My enjoyment of horror films has, thus far, been limited. My tastes are usually restricted to the multitude of Stephen King adaptations (Misery, The Shining, Carrie) and the occasional import such as Julia’s Eyes. I passionately deride the worth of the usual exploitation horror films, particularly given their less than favourable treatment of women. Rather than horror, I find myself preferring films that are rather more subtle in their approach, and instead, making full use of a singular shocking moment. Snowtown for example, for me, is arguably far more horrific than the latest cheap shock tactics used in more mainstream cinema.

The Witch then, favourably received at the Sundance Film Festival in which it won the directing Award in the U.S. Dramatic category, looks to be far more suited to my sensibilities. Tonally reminding me of films as eclectic as There Will Be BloodAntichrist, Lost Highway  and Martha Marcy May MarleneThe Witch features a Puritan family, who after leaving their community behind to be at one with god, suffer disturbing encounters with an unseen spirit. The muted colour palette as featured in the trailer, along with the jarring unsettling music, hint at a film that will seek to unsettle and create unease rather than rely on cheap shocks.

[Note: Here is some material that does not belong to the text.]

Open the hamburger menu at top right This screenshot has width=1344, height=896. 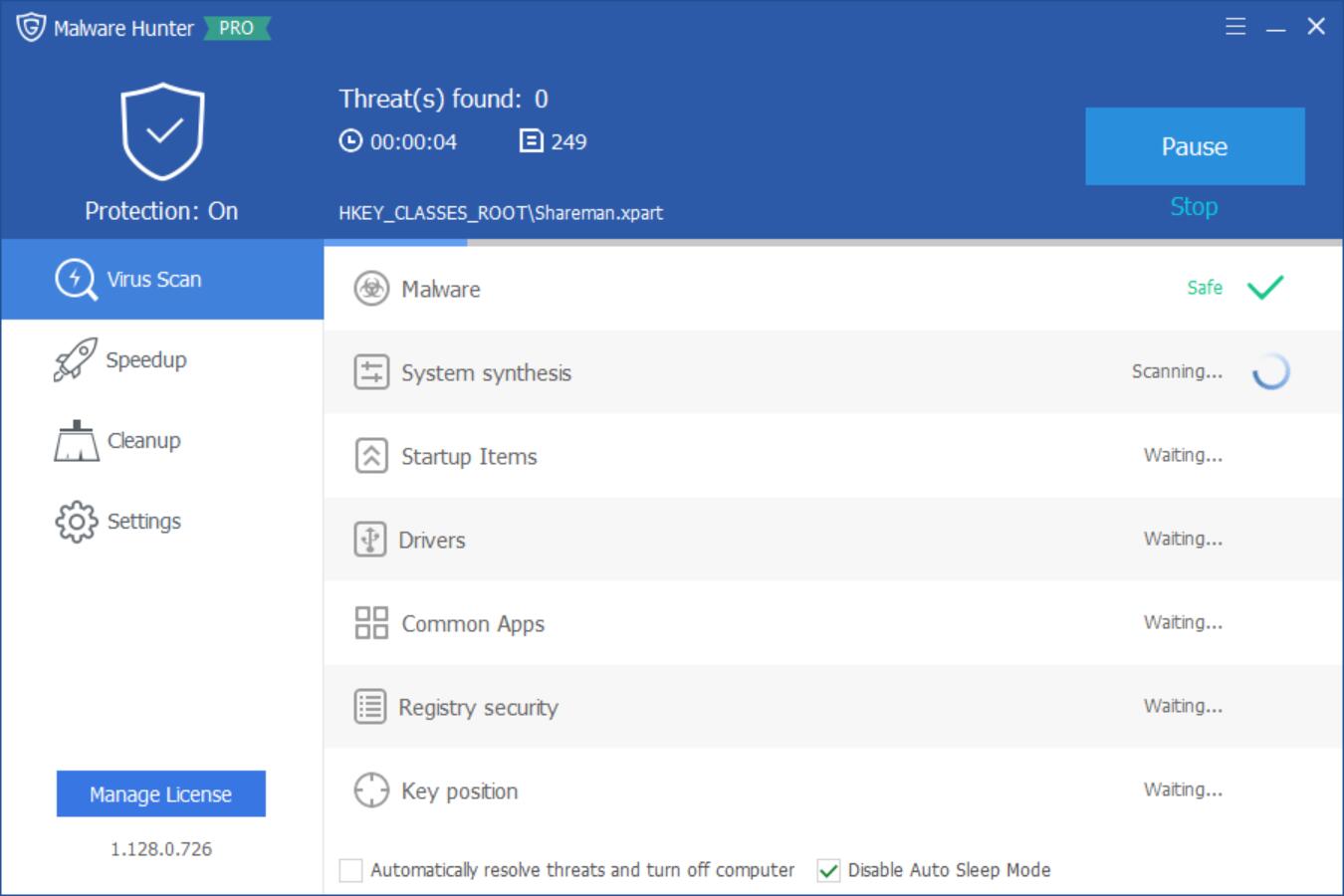pos(1234,27)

The Affair Season two – trailer review

I adored season one of The Affair. Richly acted, wonderfully nuanced combined with a welcome intelligent approach to the concept of subjectivity and narrative, for me, The Affair, was and is, one of the best TV series of recent years. Some felt that the ending of season one became slightly unwieldy, with a lazy approach to the ending in order to set up the narrative for a second season. Whilst the ending of season one certainly became more melodramatic than the taut underlying nervousness running through the first few episodes, this more dramatic approach was, for me, entirely in keeping with the changing lives of the characters. Similarly, some have criticised the two-pronged narrative approach (with us witnessing both Noah’s and Alison’s perspectives on various events) noting that it would be beneficial to witness one true objective version of events. Those that have commented as such are entirely missing the point: there is no one objective version, there can’t be.

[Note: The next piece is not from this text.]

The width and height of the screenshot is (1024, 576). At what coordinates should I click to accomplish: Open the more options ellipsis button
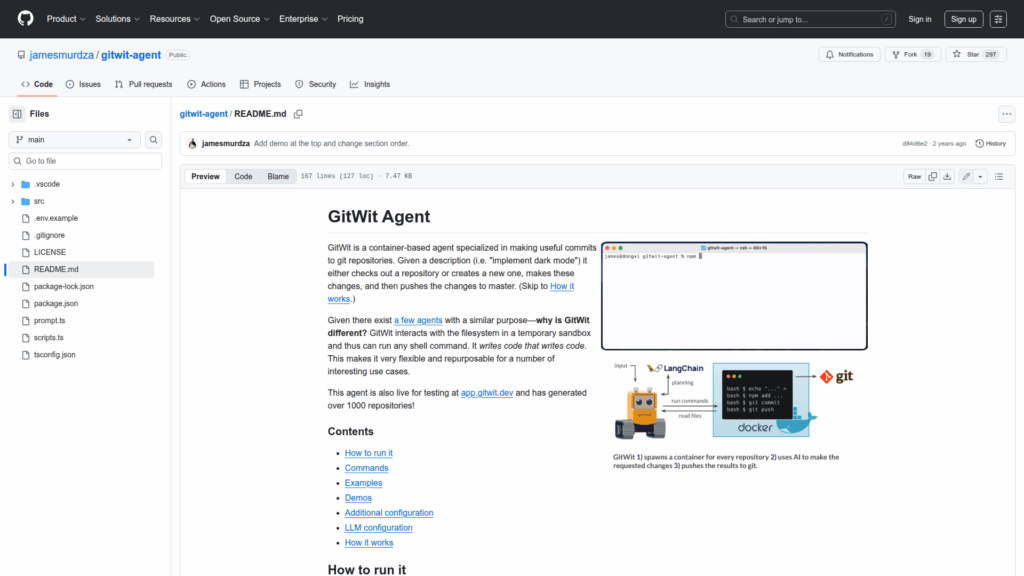tap(1007, 114)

Thus the ending of season one, which saw two entirely different version of events are not only entirely believable given the circumstances (studies have shown that witnesses to events will retell entirely different versions and details to others, so is the unreliability of memory) but crucial in revealing the manner in which the characters view themselves – after all it’s no coincidence that Noah always manage to cast himself as the hero in the narrative to subvert the impotent man that his father-in-law views him as.

Season two looks set to continue to deal with the fallout of Alison’s and Noah’s decision to remain together, casting their former partners aside. It is not apparent from the trailer whether the subjective narrative aspect will continue, but I truly hope that it does.